Any well laid plan for a night out with a Trinidadian is only ever a starter for ten though.....or a dozen..... or a score of other options. Just as you think everything’s fixed and you know what you’re doing, where and when, you’re propelled into a tangential scenario... with a totally different time frame. Zany, capricious and prone to flights of fancy, the Trinny reveller is dangerous to know and hard to categorise. The basic rule is then.... plan nothing. Go with the flow, and watch your step.
The city has spectacular mega clubs like Zen and 51 degrees with dress codes, VIP rope offs and all the trappings but the street culture is just as entertaining... and costs far less.
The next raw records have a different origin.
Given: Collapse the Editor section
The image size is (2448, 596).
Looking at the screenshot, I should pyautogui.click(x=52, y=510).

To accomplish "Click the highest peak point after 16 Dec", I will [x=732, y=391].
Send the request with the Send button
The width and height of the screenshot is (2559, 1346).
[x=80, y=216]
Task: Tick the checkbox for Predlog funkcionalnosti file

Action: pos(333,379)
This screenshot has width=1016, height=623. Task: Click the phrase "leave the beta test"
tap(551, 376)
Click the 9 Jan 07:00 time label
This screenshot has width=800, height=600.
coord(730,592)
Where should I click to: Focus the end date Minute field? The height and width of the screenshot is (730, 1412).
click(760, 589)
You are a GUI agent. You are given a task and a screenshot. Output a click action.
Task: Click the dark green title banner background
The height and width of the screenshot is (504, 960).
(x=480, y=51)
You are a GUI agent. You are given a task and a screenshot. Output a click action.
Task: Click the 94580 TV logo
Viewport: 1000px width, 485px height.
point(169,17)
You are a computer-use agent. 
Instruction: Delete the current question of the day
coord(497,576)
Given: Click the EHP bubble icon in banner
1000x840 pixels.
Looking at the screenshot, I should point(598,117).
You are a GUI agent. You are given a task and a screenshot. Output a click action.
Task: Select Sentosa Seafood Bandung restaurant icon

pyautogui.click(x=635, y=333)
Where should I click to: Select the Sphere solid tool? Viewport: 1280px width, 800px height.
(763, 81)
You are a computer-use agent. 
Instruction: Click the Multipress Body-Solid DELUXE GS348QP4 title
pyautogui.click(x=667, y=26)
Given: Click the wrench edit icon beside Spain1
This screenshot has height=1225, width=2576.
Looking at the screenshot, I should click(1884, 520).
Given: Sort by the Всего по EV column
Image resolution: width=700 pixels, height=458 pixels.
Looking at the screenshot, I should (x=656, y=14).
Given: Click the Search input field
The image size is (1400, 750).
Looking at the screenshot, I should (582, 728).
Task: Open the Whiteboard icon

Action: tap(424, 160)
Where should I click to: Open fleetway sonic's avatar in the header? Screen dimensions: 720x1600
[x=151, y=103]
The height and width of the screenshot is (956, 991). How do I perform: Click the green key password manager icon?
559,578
For years, the myriad bars of the Western Main Road in St.James were the favoured haunts, culminating in raucous bonhomie at Smokey & Bunty’s bar around 4am, but now the scene has changed and the Avenue is the hipster’s boulevard of choice. Ariapita Avenue to be exact, home to Rosemary and Allyson’s legendary bar and eaterie, Veni Mange, and newcomers on the block like Coco’s, More Vino, Shakers and lots more.
A fortnight back, I was sat minding my own business, supping a Carib in this neck of the woods when I witnessed something you might only glimpse in Harlem or the Bronx, and possibly not even there nowadays---an extraordinary half hour demonstration of pavement gymnastics by a group of young blokes, who were not really showing off, and definitely weren’t drunk, as though engaged in some wildly exuberant private competition. Olympic coaches would have been proud, patrons in adjacent bars put aside their drinks and gazed in admiration, mesmerised. As did I. It was that good. Not even Lander could have pulled off some of those moves.